▸ **EXERCISE REQUIREMENTS**: Please count how many lines of the records below contain the string "Doblo", and reply with the number alone.

▸ **ENTRIES PROVIDED**:
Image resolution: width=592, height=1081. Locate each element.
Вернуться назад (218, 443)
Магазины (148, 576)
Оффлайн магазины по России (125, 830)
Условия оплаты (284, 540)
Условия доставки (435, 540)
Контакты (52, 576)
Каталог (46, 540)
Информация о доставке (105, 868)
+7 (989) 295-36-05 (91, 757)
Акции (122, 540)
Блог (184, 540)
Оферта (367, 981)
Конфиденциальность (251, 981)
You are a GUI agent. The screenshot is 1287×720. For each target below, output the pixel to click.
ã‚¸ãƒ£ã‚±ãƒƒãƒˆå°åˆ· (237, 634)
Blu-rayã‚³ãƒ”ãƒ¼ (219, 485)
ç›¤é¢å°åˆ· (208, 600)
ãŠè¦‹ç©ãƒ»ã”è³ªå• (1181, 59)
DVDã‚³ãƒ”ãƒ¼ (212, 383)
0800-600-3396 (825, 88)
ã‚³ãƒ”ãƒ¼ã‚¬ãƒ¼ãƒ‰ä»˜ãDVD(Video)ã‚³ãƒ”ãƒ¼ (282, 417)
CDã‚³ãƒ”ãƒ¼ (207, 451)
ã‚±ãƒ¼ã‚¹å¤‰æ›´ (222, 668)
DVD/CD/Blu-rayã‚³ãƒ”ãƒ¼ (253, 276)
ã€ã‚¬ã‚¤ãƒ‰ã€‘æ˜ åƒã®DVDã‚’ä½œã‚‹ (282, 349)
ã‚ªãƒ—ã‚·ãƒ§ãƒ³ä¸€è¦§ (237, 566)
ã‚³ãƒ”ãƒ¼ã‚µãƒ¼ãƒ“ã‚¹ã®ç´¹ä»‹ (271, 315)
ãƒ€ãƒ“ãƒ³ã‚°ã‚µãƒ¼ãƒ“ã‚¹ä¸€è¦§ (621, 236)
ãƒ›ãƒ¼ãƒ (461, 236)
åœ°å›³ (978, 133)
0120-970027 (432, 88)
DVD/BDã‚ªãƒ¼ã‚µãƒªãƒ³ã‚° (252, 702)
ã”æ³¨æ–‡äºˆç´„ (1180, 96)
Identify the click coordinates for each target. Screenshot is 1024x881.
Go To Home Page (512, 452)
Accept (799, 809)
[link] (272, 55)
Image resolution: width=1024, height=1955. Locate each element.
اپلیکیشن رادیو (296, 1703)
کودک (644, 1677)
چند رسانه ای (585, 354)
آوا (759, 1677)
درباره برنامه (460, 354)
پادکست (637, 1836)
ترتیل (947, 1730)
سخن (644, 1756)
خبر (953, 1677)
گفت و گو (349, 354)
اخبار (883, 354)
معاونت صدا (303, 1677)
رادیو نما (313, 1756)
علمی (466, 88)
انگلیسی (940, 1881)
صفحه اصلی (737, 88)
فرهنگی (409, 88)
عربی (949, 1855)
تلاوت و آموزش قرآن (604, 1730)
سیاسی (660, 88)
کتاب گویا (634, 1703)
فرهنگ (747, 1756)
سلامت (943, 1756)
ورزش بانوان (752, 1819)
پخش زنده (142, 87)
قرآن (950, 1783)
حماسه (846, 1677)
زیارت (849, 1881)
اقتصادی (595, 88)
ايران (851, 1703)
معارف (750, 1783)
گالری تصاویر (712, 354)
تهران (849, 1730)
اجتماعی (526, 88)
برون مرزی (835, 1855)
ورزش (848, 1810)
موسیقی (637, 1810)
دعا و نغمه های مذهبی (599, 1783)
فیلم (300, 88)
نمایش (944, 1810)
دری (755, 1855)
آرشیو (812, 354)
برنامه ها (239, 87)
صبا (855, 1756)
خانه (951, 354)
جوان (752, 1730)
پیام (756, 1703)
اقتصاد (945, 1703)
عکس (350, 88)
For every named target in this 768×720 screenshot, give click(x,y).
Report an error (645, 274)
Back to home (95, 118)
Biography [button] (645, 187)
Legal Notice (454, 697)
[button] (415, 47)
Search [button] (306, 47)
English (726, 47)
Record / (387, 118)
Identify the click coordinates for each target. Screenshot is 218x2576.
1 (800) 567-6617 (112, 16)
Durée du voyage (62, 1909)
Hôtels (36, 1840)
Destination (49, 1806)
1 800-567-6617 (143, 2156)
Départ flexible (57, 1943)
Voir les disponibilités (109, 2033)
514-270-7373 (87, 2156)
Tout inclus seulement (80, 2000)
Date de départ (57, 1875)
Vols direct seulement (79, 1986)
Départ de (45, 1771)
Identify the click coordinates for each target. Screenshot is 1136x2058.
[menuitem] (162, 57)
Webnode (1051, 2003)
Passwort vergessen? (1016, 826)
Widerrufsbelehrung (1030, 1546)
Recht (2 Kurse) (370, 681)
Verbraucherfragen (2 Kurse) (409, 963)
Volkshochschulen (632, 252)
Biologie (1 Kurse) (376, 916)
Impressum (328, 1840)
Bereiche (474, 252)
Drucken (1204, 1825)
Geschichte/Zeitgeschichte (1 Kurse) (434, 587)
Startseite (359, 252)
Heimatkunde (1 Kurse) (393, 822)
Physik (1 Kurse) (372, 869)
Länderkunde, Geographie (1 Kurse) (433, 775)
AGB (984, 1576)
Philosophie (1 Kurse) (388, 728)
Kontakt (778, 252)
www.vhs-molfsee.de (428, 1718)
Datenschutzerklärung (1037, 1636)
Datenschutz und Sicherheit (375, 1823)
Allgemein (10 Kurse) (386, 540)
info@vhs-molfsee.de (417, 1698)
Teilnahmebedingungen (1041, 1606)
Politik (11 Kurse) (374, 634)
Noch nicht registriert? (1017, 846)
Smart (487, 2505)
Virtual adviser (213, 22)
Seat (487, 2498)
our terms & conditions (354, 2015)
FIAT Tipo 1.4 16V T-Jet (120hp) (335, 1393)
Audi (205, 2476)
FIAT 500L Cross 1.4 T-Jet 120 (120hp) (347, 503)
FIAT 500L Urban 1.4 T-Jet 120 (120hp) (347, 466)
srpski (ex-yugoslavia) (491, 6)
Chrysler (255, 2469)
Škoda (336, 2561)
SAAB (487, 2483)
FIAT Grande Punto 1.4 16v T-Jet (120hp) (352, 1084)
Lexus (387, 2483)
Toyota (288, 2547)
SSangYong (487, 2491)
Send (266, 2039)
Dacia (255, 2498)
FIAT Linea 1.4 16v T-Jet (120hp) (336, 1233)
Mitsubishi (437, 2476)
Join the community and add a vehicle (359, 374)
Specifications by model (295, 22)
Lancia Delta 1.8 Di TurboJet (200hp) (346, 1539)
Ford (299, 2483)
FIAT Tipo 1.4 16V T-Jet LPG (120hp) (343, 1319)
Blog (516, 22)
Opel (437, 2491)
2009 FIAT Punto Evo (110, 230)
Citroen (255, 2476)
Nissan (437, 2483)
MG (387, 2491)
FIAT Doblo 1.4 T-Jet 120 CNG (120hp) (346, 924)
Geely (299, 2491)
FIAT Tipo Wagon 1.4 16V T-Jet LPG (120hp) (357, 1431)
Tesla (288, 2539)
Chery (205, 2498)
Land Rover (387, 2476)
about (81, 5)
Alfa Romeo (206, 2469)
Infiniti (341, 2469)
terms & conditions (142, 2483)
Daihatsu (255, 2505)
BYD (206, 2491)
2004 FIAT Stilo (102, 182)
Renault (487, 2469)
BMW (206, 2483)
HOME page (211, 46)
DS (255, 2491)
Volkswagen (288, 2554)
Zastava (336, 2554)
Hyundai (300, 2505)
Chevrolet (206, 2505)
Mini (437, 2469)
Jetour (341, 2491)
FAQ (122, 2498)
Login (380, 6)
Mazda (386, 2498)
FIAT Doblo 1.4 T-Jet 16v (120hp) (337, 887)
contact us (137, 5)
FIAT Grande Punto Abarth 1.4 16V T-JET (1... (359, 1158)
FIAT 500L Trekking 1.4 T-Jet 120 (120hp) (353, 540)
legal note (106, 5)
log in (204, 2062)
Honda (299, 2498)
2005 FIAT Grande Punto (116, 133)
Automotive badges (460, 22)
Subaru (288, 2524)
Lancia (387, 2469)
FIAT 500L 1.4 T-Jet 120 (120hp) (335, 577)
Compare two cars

▸ **TASK RESPONSE**: 2